In many modern electronics applications, it is desirable to convert an analog signal to a digital value. For example, in a radio frequency (RF) transceiver, a received analog RF signal may be demodulated to an analog baseband signal which is then converted to a digital baseband signal for subsequent digital signal processing. Many electrical systems utilize analog-to-digital converters (ADCs) to convert an analog signal to a digital value. However, because of the finite nature of digital representation, quantization error (which is the difference between the actual analog value and quantized digital value due to rounding or truncation) is an imperfection inherent to the analog-to-digital conversion. In some ADCs, sigma-delta modulation (or alternatively, delta-sigma modulation) is used to reduce the effect of quantization error and improve signal-to-noise ratio (SNR). Sigma-delta modulation (alternatively referred to as delta-sigma modulation) adds or subtracts quantization error to a forward signal path using feedback loops and integrator circuits. The quantization error is oversampled at a frequency greater than the analog input signal frequency, thereby allowing it to be filtered at the integrators without noticeably impacting the signal.

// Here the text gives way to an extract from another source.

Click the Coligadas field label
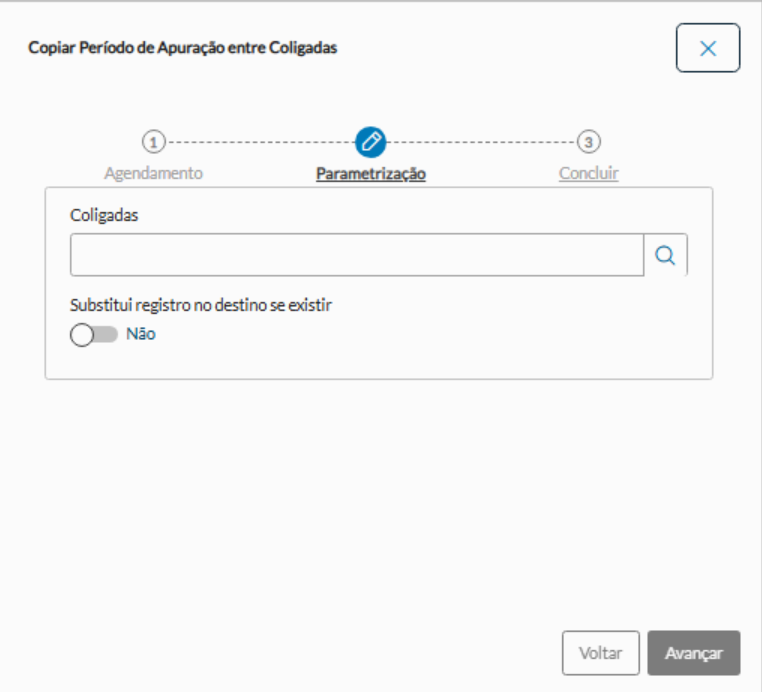The height and width of the screenshot is (692, 762). (104, 215)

Many systems utilize continuous-time sigma-delta modulators, that is, sigma-delta modulators constructed using continuous-time circuitry. Continuous-time sigma-delta modulators can be clocked at higher sampling frequencies which improves the performance of the sigma-delta modulator. In practice, however, high-speed sigma-delta modulators (generally sigma-delta modulators with sampling frequencies in the MHz range or higher) suffer from various circuit level effects which can lead to instability and degrade performance (e.g., SNR) of the modulator. Many modulators exhibit delay, referred to as excess loop delay, that results from, for example, the nonzero switching time of transistors and/or comparators utilized in the quantizer and/or digital-to-analog converters (DACs) in the feedback loop. In addition, at higher speeds, clock jitter and/or intersymbol interference (ISI) begin to distort the waveforms of the feedback signals. While these problems may be reduced with improvements to the hardware and/or electrical components, in general, these improvements entail prohibitive increases in cost, area, and power consumption.

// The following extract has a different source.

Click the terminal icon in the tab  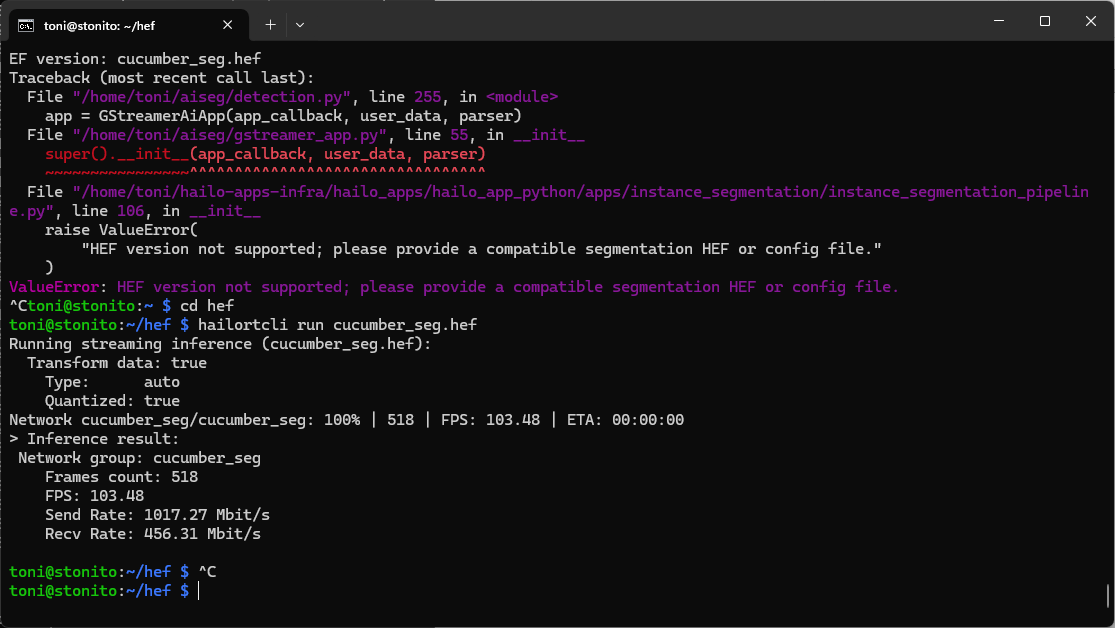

Some prior art systems utilize finite impulse response (FIR) filters in single-bit ADCs to filter each feedback signal (i.e., the number of FIR filters is equal to the number of integrators) in the feedback loop to reduce the modulator's sensitivity to clock jitter. However, in practical implementations, the loop delay creates instability, which requires these systems to be realized with either return-to-zero (RZ) DACs or by deteriorating the noise shaping capability of the modulator by reducing the out-of-band gain of the noise transfer function for the system. Using RZ DACs is undesirable because it increases the slew rate requirements for the integrators and/or other components of the modulator, which in turn increases the area and/or power consumption of the modulator. Reducing the out-of-band gain of the noise transfer function for the system is undesirable, as it degrades the SNR for the modulator. In addition, to adapt these prior art systems for multi-bit operation with adequate linearity, the feedback path must often be modified to include mismatch shaping components to account for component mismatch between the additional DACs included in the feedback path. These mismatch shaping components further exacerbate the loop delay and the resulting instability of the modulator.

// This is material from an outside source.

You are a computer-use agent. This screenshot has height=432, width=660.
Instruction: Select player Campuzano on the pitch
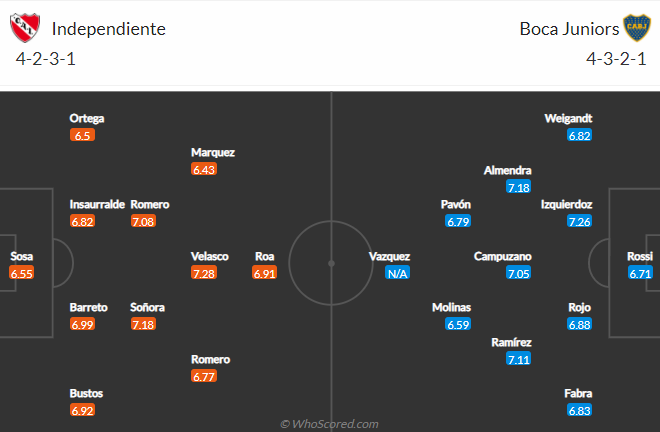tap(503, 256)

Some other prior art systems attempt to mitigate the effects of loop delay by purposely inserting a constant delay in the feedback path of the sigma-delta modulator and compensating for the constant delay with an additional term in the modulator transfer function. In some prior art systems, this results in an increased voltage swing at the input of the quantizer. To offset this voltage swing, the overall gain of the modulator must be reduced, thereby reducing SNR. In addition, this approach creates a summing junction at the input of the quantizer. In order to process the high frequency signals present at the summing junction, the summing junction is often realized using an analog summer (e.g., a high-speed summing amplifier) which increases the power and area requirements for the modulator. In some prior art systems, the additional feedback path is moved from the input of the quantizer to the input of the integrator that precedes the quantizer. This increases the slew rate at the input of the integrator, resulting in an integrator that consumes additional power and area, which offsets and power and/or area savings from eliminating the analog summer. Other systems utilize proportional-integral (PI) compensation or other techniques which degrade the frequency response of the integrator and may lead to out-of-band peaking and other undesirable effects. However, these prior art systems fail to address the modulator's sensitivity to clock jitter, ISI, and other circuit level effects.